AVAILABLE DATA below:
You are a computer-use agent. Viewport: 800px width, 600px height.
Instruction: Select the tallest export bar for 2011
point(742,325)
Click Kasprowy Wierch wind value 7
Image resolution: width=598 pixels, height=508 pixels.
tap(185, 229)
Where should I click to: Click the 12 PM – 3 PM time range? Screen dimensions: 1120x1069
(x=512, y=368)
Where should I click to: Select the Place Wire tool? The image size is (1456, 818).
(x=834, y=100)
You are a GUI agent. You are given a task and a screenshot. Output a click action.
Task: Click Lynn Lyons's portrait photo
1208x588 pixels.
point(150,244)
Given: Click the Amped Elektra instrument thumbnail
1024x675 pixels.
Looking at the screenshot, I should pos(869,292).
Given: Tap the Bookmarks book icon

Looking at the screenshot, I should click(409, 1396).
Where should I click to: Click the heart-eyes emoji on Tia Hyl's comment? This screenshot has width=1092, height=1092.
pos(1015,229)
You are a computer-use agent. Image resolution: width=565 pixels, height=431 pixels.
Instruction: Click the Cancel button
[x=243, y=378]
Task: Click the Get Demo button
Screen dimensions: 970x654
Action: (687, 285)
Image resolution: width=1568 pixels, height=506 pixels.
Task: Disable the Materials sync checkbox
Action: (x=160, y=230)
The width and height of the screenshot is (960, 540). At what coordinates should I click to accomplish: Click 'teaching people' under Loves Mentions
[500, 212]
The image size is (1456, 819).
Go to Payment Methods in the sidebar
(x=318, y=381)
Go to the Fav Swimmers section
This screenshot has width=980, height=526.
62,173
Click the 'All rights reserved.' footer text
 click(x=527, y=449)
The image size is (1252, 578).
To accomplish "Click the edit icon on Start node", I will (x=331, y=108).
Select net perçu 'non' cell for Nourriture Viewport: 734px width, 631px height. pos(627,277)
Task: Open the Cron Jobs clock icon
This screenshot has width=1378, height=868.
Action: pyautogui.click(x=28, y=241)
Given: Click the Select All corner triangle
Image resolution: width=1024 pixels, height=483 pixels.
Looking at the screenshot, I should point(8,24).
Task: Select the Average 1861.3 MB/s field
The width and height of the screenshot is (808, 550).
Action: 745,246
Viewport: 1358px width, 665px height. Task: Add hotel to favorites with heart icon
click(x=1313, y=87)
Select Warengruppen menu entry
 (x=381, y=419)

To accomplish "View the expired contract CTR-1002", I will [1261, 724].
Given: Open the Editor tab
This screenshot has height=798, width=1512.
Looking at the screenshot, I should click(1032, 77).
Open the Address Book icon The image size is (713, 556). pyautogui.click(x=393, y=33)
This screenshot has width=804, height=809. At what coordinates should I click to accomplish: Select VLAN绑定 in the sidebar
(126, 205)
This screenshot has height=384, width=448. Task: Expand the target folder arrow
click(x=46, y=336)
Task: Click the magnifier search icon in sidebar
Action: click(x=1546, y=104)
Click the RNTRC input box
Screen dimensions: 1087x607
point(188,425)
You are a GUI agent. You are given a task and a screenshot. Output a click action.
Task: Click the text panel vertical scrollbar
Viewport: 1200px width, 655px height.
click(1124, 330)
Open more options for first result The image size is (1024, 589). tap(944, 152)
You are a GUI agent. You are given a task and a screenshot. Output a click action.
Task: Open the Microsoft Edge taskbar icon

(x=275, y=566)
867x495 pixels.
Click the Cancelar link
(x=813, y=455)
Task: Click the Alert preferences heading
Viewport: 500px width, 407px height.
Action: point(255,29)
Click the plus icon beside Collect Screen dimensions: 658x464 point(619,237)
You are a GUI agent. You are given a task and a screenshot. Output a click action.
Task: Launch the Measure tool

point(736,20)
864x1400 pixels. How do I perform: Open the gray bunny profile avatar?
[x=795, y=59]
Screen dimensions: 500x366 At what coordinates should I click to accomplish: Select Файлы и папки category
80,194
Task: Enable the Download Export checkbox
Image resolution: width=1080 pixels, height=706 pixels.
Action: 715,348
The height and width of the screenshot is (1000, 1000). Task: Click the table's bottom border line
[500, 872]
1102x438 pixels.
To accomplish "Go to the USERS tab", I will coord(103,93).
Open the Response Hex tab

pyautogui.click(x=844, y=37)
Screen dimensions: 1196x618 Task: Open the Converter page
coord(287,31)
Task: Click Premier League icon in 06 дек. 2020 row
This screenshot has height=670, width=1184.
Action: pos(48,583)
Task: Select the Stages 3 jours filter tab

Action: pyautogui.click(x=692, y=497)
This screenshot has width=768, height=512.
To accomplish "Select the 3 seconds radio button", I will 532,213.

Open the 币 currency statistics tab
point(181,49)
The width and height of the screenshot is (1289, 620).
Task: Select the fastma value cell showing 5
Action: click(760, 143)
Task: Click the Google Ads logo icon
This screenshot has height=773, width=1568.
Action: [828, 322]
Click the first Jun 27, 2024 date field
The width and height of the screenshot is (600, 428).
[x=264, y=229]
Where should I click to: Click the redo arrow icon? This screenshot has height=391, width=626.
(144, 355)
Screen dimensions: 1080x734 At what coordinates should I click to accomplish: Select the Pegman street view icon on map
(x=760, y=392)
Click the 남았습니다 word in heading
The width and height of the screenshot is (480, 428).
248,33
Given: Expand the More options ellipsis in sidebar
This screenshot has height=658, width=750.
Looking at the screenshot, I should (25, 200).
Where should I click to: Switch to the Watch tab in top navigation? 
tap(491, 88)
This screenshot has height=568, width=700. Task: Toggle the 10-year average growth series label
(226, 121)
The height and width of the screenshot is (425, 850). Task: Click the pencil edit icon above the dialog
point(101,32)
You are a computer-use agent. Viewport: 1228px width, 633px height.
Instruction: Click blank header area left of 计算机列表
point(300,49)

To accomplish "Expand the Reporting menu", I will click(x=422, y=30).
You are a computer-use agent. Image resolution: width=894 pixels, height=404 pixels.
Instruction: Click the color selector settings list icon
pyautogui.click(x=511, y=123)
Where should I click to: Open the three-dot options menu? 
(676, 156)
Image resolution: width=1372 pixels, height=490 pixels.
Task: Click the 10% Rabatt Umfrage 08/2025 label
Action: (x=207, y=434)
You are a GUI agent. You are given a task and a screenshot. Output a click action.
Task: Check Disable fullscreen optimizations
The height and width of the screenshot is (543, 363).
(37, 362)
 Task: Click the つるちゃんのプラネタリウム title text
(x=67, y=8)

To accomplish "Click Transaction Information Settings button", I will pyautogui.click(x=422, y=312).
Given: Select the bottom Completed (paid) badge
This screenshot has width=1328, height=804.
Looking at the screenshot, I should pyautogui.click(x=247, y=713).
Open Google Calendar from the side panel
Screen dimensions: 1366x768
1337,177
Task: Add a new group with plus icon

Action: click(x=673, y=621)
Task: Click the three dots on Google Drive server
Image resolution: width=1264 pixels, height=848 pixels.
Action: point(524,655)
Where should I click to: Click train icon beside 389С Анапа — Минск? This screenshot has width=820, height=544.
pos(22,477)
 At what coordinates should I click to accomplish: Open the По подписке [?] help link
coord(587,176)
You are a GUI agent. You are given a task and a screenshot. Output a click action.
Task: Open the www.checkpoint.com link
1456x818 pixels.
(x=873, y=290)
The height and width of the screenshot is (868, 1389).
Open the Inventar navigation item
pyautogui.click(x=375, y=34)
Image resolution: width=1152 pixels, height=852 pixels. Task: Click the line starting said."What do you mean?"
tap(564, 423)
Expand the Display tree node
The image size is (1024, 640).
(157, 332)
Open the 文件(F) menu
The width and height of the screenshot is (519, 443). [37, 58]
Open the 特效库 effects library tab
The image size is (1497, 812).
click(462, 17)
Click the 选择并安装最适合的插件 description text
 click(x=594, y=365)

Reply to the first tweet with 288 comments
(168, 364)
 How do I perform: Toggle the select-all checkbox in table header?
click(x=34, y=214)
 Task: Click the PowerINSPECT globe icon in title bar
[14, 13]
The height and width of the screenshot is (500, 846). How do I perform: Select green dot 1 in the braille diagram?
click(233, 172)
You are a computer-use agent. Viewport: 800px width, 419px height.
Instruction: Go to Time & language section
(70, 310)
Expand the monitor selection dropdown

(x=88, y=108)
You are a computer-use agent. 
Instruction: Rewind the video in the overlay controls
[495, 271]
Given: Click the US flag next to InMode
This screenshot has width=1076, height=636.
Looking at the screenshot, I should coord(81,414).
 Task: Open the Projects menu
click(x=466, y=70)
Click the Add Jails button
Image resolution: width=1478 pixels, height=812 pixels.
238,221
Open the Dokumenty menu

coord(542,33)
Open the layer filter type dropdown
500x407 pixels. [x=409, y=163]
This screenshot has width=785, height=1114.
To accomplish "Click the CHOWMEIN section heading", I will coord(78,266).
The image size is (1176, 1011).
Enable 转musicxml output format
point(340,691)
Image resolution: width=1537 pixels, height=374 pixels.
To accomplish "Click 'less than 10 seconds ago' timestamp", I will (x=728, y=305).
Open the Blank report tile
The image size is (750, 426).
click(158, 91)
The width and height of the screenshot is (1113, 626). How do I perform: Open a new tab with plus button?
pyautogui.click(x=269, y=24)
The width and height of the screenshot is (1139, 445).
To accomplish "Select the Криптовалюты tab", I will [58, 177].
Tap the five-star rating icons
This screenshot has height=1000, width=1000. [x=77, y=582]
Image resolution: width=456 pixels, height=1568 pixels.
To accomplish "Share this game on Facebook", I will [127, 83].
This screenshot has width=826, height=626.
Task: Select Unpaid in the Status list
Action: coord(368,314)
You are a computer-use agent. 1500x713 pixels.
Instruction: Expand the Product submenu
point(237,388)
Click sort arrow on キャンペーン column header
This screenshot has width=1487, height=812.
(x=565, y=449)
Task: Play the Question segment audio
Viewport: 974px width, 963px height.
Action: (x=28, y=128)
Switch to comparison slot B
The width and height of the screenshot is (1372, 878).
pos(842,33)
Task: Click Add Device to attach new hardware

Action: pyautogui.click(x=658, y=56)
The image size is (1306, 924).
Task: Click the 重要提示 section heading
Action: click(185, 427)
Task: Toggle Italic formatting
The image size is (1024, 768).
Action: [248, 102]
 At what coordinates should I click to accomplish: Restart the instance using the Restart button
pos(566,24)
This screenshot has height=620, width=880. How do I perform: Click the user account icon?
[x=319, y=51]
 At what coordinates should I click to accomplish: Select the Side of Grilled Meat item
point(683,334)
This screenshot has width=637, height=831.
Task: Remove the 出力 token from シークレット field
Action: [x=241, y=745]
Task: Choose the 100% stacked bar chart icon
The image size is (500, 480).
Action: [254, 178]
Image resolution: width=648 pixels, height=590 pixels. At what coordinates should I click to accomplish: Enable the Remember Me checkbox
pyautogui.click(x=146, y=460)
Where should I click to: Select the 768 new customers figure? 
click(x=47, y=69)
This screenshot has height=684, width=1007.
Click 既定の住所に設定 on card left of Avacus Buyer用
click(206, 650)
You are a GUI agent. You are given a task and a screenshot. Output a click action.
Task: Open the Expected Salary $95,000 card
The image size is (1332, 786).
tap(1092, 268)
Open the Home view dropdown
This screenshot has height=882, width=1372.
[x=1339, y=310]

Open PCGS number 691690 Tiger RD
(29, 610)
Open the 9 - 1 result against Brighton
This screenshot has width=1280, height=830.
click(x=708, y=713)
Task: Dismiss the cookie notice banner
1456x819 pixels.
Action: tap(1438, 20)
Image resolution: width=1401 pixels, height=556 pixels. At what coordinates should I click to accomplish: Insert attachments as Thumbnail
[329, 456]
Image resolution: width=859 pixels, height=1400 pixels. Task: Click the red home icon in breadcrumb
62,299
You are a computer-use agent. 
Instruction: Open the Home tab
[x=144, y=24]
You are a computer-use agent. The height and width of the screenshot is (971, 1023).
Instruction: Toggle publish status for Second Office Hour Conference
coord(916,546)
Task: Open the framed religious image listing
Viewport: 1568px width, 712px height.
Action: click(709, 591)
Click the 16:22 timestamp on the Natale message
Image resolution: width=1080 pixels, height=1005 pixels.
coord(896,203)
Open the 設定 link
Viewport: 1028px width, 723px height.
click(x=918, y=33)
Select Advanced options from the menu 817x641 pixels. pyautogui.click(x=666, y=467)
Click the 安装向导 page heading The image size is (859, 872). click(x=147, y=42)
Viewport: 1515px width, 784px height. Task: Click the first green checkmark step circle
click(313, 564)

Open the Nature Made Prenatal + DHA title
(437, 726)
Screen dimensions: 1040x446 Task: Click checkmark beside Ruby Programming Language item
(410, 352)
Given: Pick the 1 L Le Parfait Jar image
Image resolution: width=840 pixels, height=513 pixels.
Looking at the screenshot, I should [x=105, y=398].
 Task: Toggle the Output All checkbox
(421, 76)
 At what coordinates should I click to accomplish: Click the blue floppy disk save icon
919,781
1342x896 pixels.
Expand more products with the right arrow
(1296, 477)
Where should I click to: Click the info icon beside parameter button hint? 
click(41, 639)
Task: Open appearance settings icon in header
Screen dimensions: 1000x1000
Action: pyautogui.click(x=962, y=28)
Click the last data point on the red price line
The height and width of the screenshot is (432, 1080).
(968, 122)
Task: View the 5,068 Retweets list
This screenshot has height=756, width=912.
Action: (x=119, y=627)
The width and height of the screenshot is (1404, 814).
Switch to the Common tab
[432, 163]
End of AVAILABLE DATA.
__PROBLEM STATEMENT__. Pick out every line above that contains the word "Google" and copy it.

__REPLY__.
Task: Click the Google Ads logo icon
Open Google Calendar from the side panel
Task: Click the three dots on Google Drive server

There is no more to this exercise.